The product isn't the problem. The way it's being judged is. People don't evaluate things in isolation — they evaluate them against whatever they happen to be thinking about at the time.
Anchoring is the deliberate version of that: attach your product to something more emotionally loaded, more culturally familiar, more socially charged, and the product gets judged by different rules. Here are twelve anchoring tactics from the Shift Perception Engine that shift the comparison.
- Reframe Value
- Authority-Based Anchoring
- Contrast-Based Anchoring
- Narrator Shift Anchoring
- Perspective Flip Anchoring
- Exaggeration / Humour Anchoring
- Real-Life Demo Anchoring
- Daily Comparison Anchoring
- Taboo Anchoring
- Tangibility Anchoring
- Cultural Prestige Borrowing
- Identity Anchoring
1. Reframe Value
Make the price feel like a steal — by anchoring it to something people already spend without thinking.

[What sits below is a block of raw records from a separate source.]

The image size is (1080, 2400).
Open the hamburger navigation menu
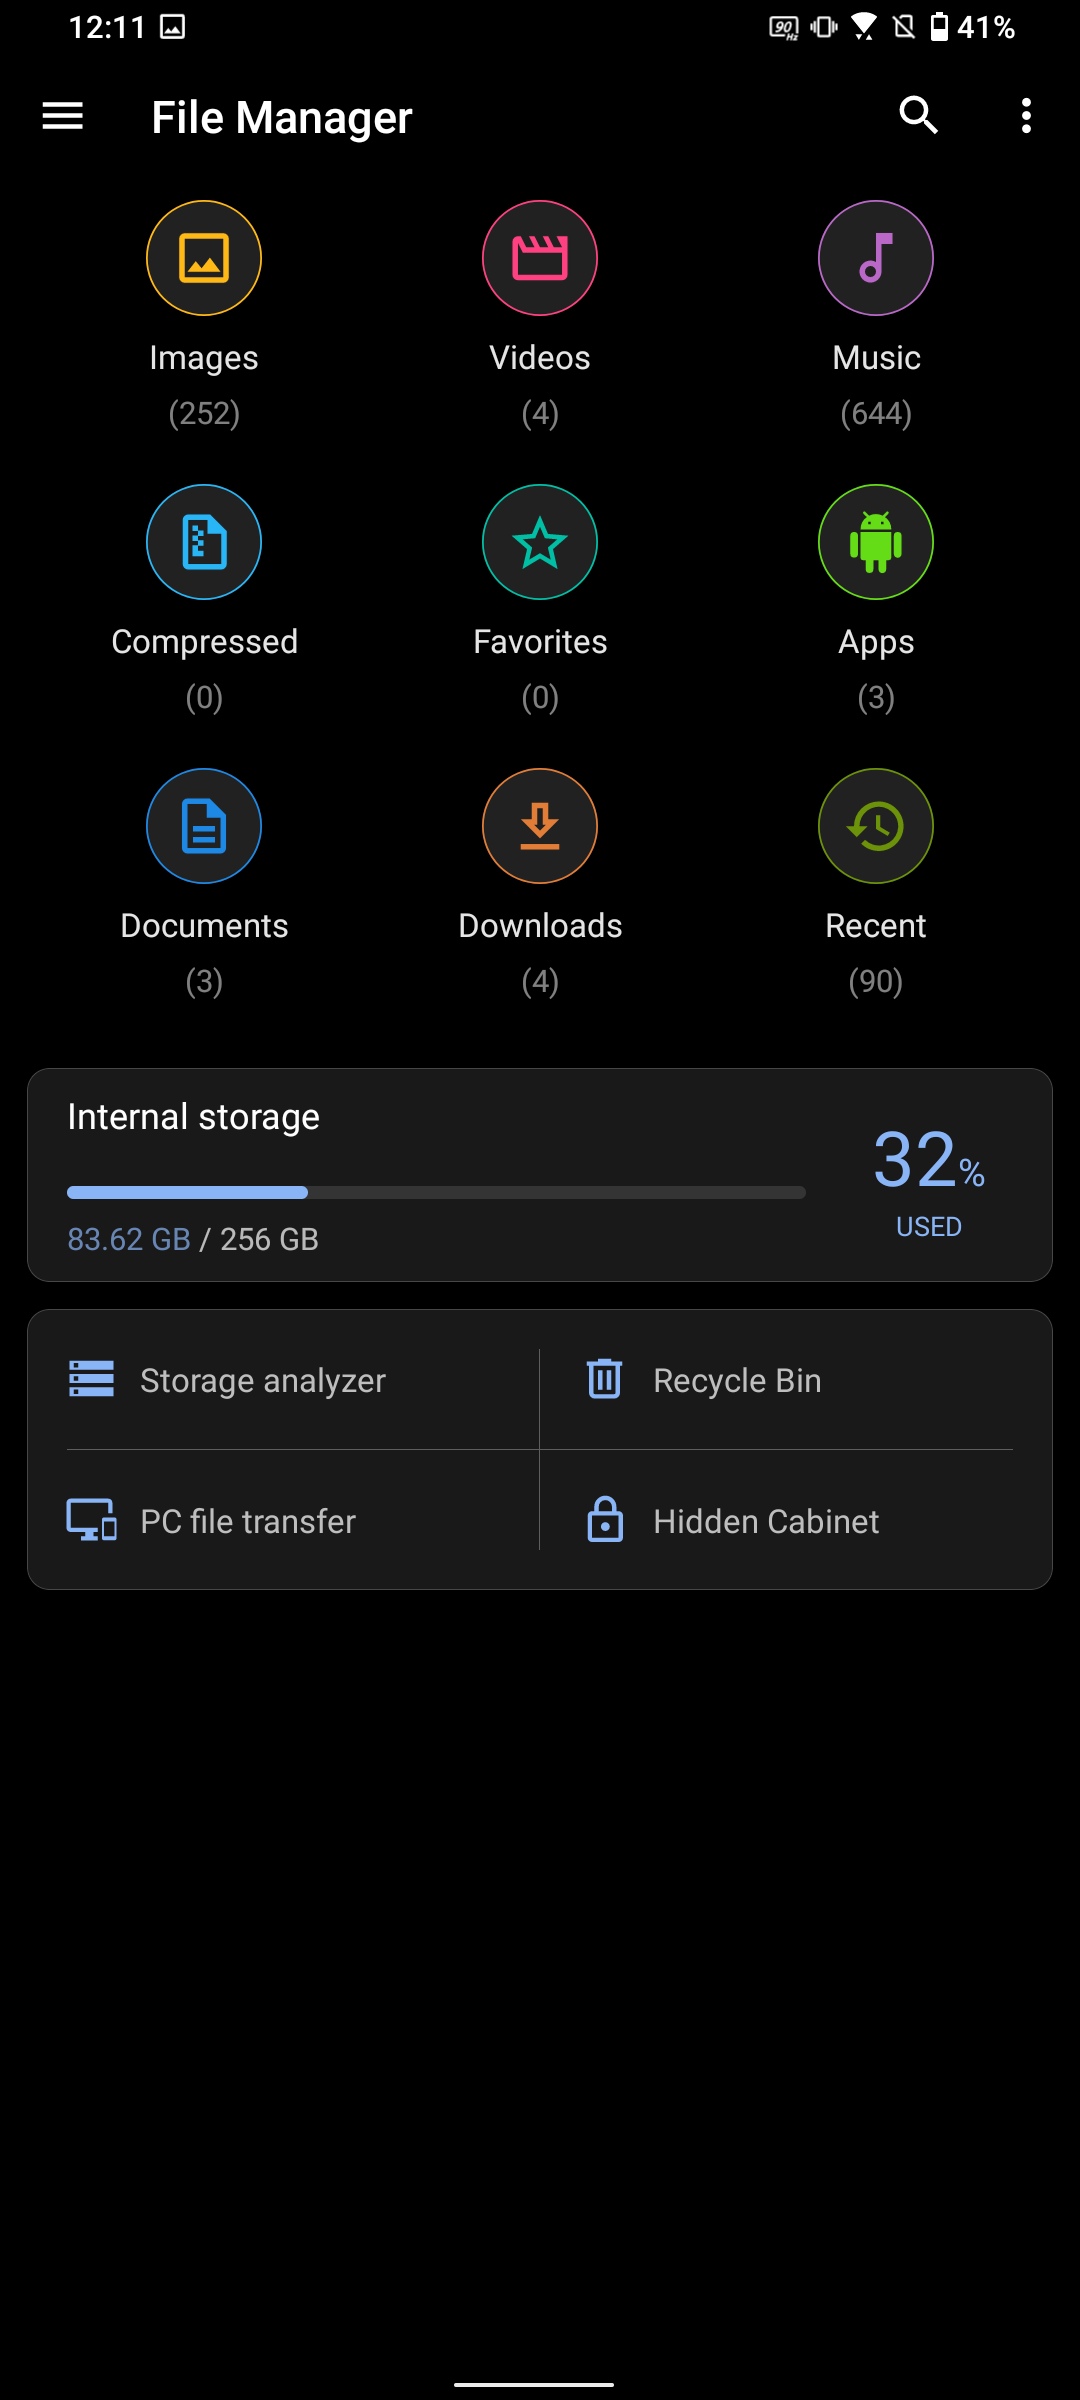pos(62,116)
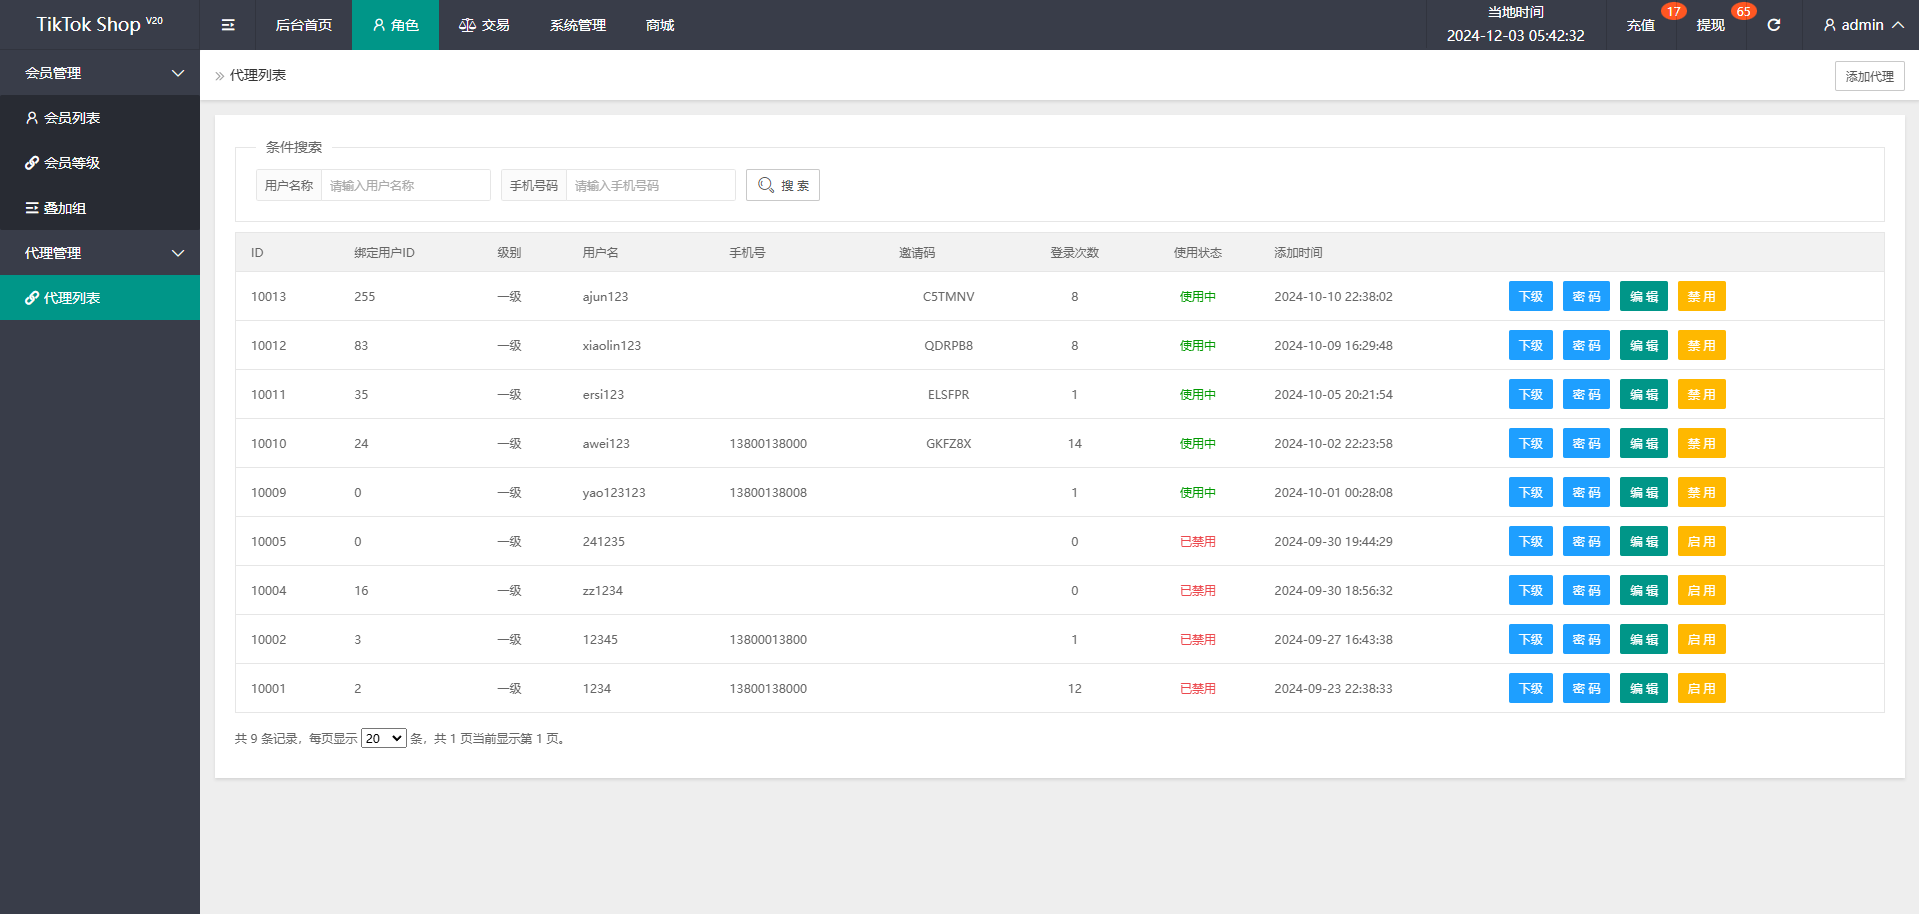Collapse the 代理管理 sidebar section

[100, 253]
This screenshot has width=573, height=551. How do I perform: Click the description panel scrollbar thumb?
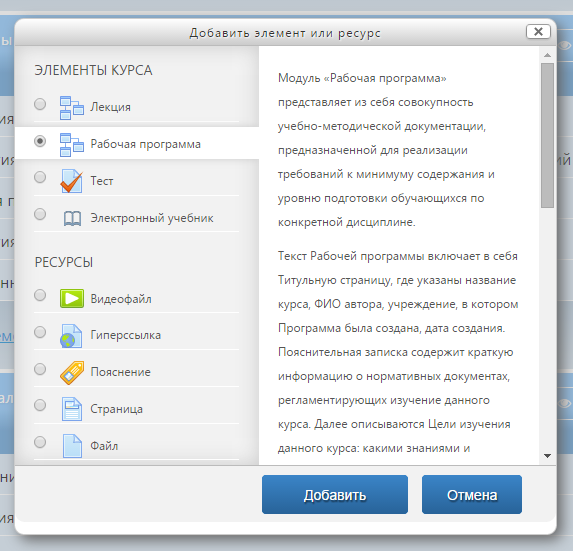pyautogui.click(x=547, y=135)
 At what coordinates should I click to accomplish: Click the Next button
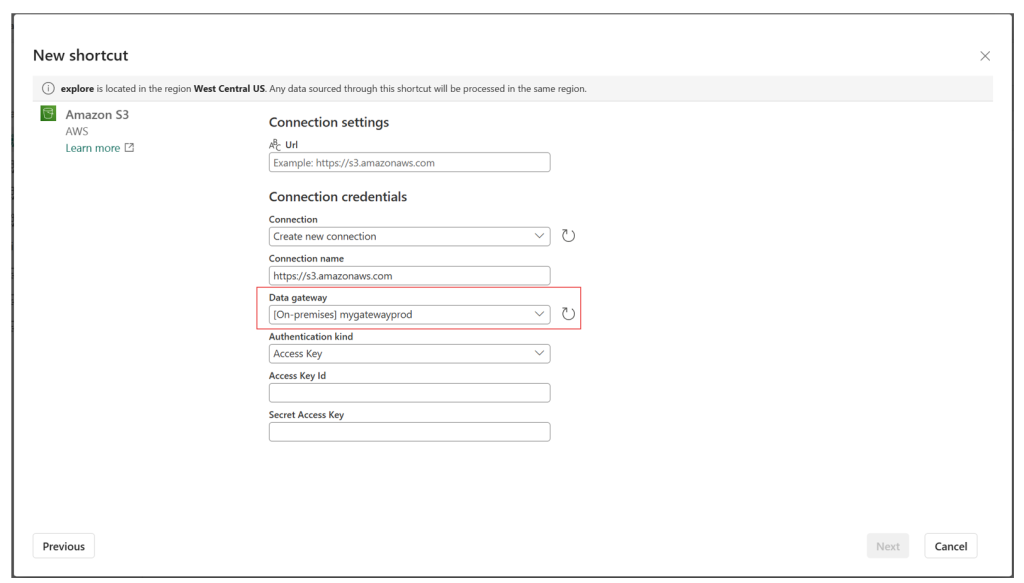(888, 546)
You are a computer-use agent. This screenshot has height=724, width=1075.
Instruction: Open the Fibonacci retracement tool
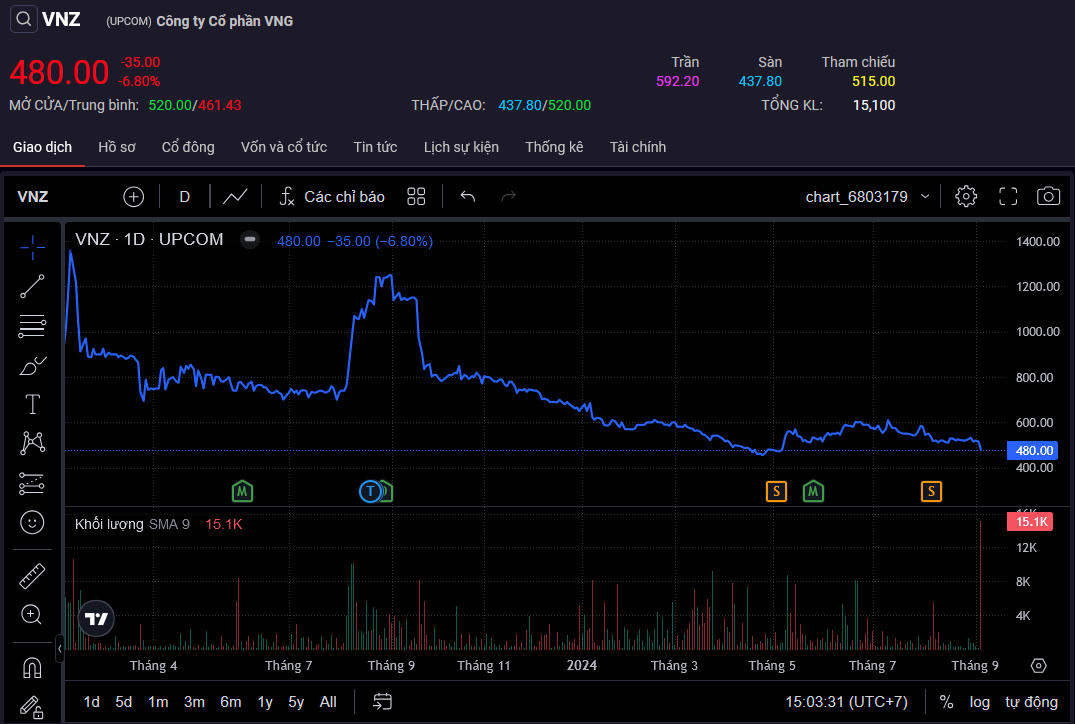click(x=32, y=325)
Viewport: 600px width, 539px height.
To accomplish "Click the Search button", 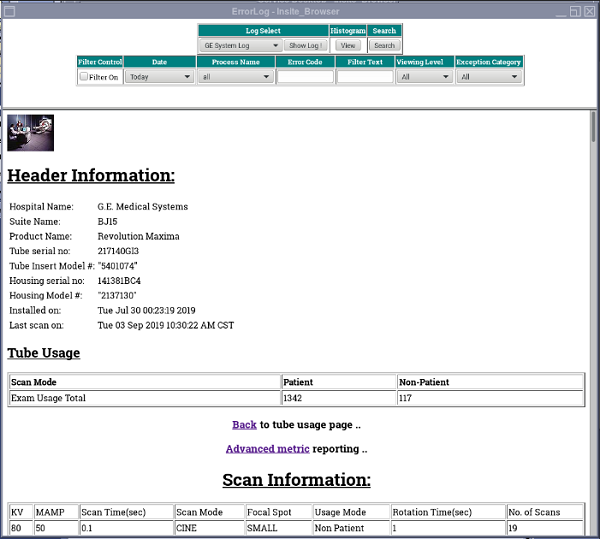I will point(384,45).
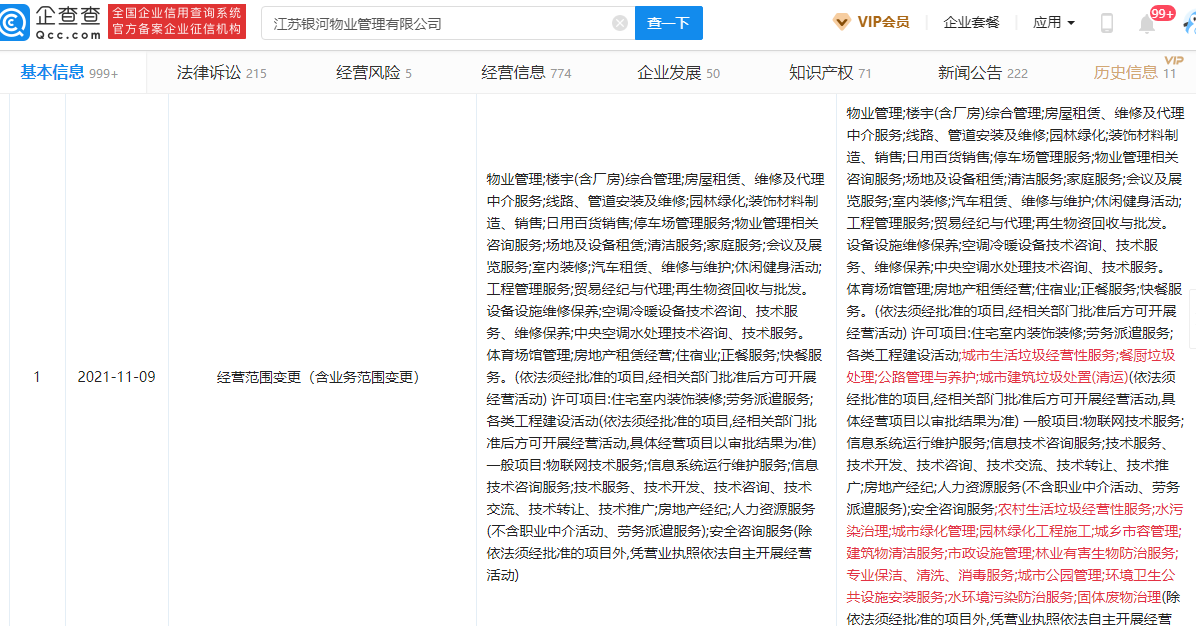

That Affordable — Ford, BBDO Saudi, 2023

Saudi consumers hesitated at the cost of SUV ownership. Ford anchored it to something they already spent without flinching: monthly food delivery app bills. The comparison reframed the SUV not as a major financial commitment but as a daily habit — one that happened to come with a vehicle attached. Car ownership shifted from aspiration to arithmetic. Value landed not because the price changed, but because the reference point did.
Deutsche Bahn matched German train destinations with exotic holiday locations and showed the price gap — reframing domestic travel as smarter luxury rather than consolation prize. Transavia packaged flights as vending machine snacks, pricing trips like crisps to anchor air travel to casual consumption.